Em algum momento da pré-história, uma criatura não diferente de nós, com olhos sensíveis a frutas coloridas, um gosto por açúcar e álcool e um cérebro familiarizado com os efeitos psicotrópicos de certo caldo, moveu-se da inconsciente procura por frutas fermentadas, como faziam os macacos bêbados, para a produção e o consumo intencionais.
Essa é a “hipótese paleolítica” da descoberta do vinho, um dos estudos que tomaram conta da vida do arqueólogo biomolecular Patrick E. McGovern, do Museu de Arqueologia e Antropologia da Universidade da Pennsylvania, na Filadélfia.
McGovern morreu em agosto deste ano e deixou inúmeras pesquisas que ajudam a decifrar a cozinha ancestral. A hipótese foi descrita em “Uncorking the Past”. Esses viventes da Idade da Pedra Lascada tomavam seu vinho há 2,5 milhões de anos.
Caldo primordial da sobrevivência
McGovern — verdadeiro Indiana Jones, caçador das bebidas ancestrais — desvendou aquele a quem chamou de Homo imbibens, mas para isso usou um contexto ainda maior, mostrando que o álcool ocorre na natureza desde as profundezas do espaço e esteve presente no caldo primordial que pode ter gerado a primeira vida.

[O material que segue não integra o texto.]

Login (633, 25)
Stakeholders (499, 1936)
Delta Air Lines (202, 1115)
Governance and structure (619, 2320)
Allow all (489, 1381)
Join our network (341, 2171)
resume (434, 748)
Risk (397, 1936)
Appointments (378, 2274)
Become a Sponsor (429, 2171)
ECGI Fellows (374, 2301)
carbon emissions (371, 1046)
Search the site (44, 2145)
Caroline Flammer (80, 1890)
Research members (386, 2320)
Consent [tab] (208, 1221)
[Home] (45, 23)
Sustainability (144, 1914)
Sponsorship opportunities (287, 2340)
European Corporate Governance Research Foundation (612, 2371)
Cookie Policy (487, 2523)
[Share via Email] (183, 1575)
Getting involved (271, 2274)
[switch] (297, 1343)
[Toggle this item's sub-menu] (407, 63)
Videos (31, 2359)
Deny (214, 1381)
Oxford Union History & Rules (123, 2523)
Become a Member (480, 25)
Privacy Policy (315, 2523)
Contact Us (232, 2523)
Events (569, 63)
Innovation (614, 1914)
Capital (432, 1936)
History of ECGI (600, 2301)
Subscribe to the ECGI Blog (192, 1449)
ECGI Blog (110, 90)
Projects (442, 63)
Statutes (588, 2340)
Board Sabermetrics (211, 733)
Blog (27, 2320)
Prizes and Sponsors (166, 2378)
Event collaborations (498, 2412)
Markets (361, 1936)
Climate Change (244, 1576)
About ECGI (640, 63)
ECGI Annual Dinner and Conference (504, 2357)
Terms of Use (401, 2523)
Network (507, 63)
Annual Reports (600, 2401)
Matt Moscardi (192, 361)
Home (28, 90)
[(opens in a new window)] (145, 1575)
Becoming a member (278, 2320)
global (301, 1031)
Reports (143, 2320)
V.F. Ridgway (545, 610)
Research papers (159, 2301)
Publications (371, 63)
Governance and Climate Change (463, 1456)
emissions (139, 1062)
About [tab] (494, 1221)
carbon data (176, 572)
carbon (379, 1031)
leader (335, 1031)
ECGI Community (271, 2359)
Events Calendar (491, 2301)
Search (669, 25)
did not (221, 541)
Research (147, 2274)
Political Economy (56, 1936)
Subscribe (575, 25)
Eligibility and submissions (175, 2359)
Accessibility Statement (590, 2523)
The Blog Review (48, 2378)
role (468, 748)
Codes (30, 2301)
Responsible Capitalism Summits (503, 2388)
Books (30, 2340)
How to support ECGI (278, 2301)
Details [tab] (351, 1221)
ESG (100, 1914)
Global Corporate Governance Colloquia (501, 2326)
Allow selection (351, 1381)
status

A essa visão com gosto de metafísica somaram-se os conhecimentos da Antropologia: os primeiros hominídeos e chimpanzés tiveram forte incentivo para se empanturrar de frutas fermentadas e outras fontes ricas em açúcar, como o mel, aproveitando ao máximo frutos encontrados apenas em determinadas estações. Era uma solução excelente para sobreviver em um ambiente hostil e pobre de recursos, escreve McGovern.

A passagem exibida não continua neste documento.